EXTRACT ▸
= = = = = = =

Cash Generation: Performance Goal
The Committee established a target payout for Cash Generation at break-even. Break-even cash was the goal shared at our February
2010 Investor Meeting. This goal was consistent with our business strategy and reflected continued investment in our four digital growth
product lines. The Committee established a threshold of -$350M to ensure a year-end cash balance of $1.5 billion after debt payments,
restructuring, and the investments associated with the business plan. Further, this threshold was set in recognition of the volatility
associated with, and the flexibility needed to optimize, the timing of and royalties derived from intellectual property arrangements.
Consistent with its approach in 2009, the Committee set a broad payout range and a flatter payout slope for performance around break-
even cash generation to mitigate the risk of unduly incenting management to enter into intellectual property arrangements with a short term
cash benefit at the cost of longer term cash and earnings that would create more value for our shareholders. However, the Committee
preserved its ability to exercise negative discretion, based on actual year-end results and the timing of intellectual property arrangements.
In addition, the Committee established the stretch goal at $350 million, creating a consistent spread from target, to avoid the potential for a
windfall EXCEL award due to the timing of intellectual property arrangements.

= = = = = = =

DATASET CONTENT ▸

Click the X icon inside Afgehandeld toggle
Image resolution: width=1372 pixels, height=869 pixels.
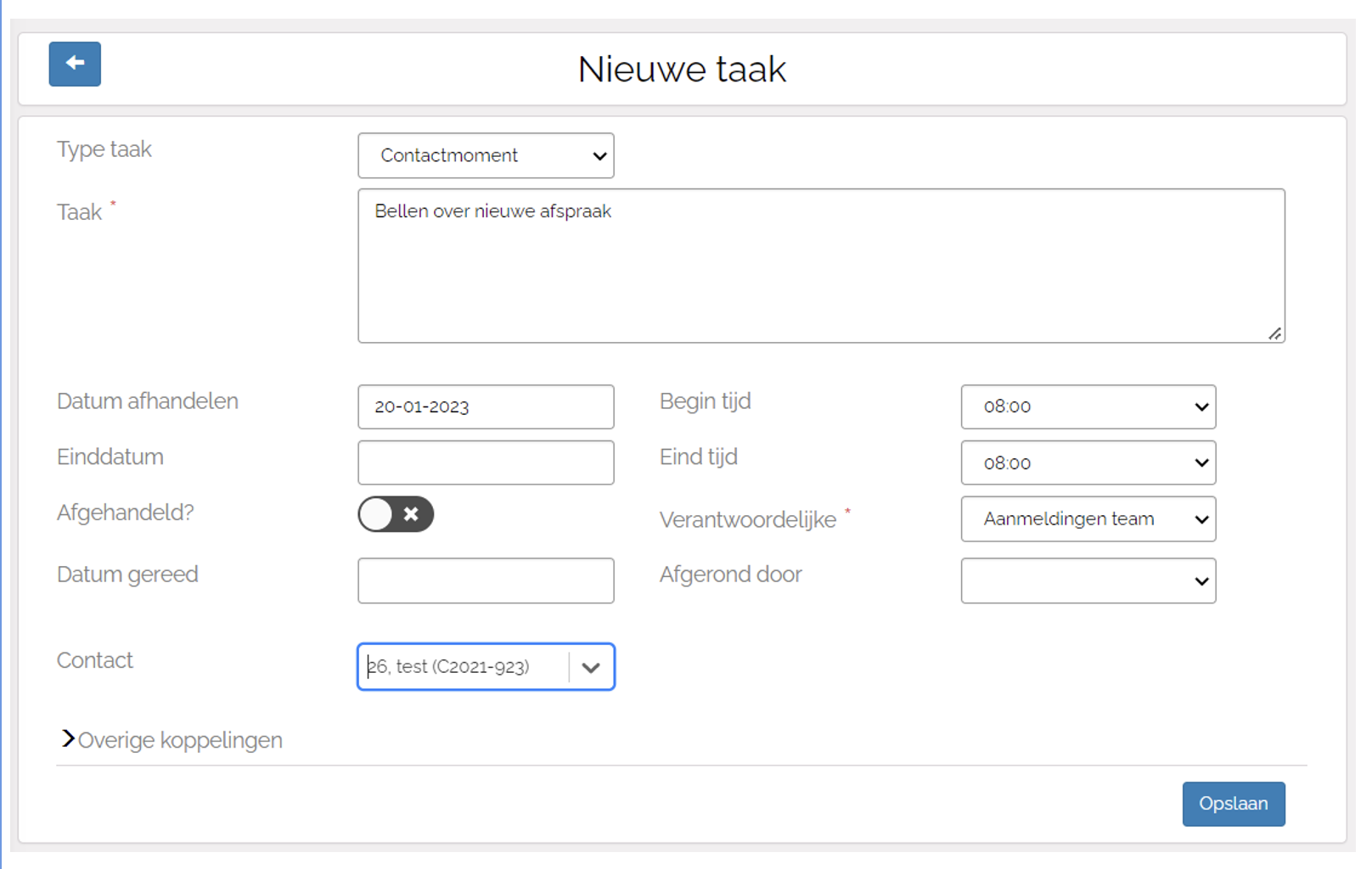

= = = = = = =

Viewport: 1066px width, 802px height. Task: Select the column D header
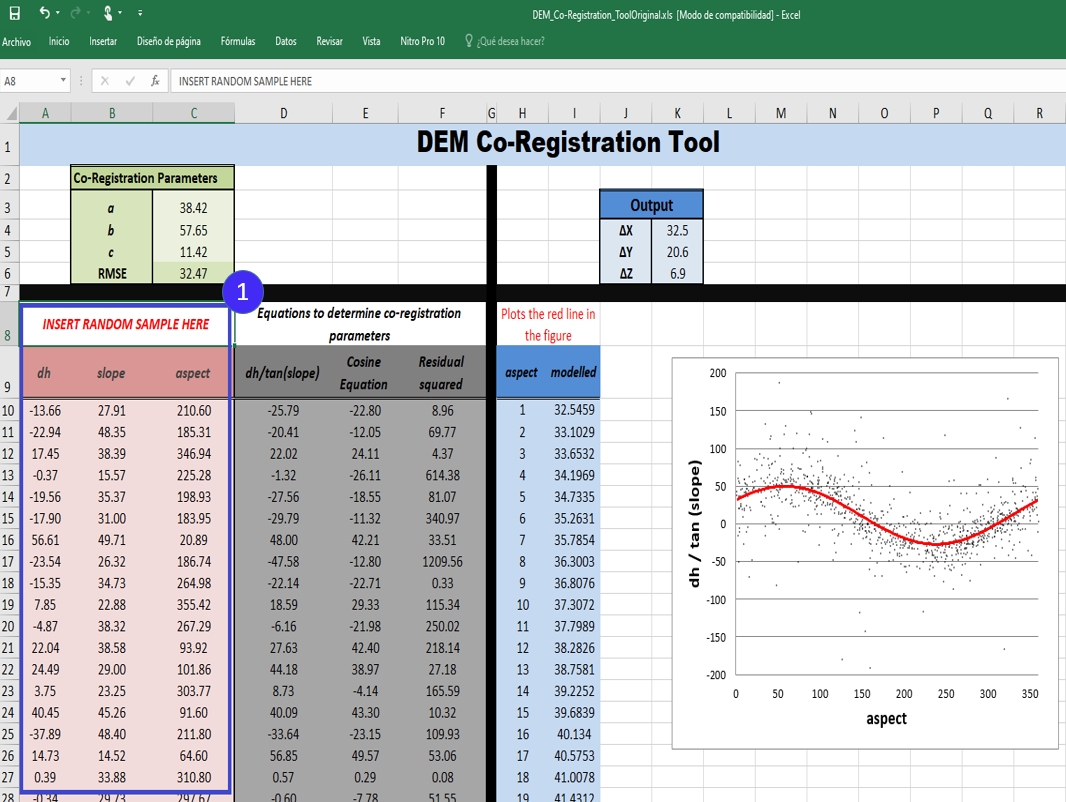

= = = = = = =

WHAT YOU HAVE TO DO ▸ According to the cash generation excerpt, why did the Committee set a broad payout range and a flatter payout slope for performance around break-even cash generation? Answer in one to three sentences. The lines play no part in this exercise.

RESULT BELOW ▸ The Committee did so to mitigate the risk of unduly incenting management to enter into intellectual property arrangements that yield a short-term cash benefit. Such arrangements would come at the cost of longer-term cash and earnings that would create more value for shareholders.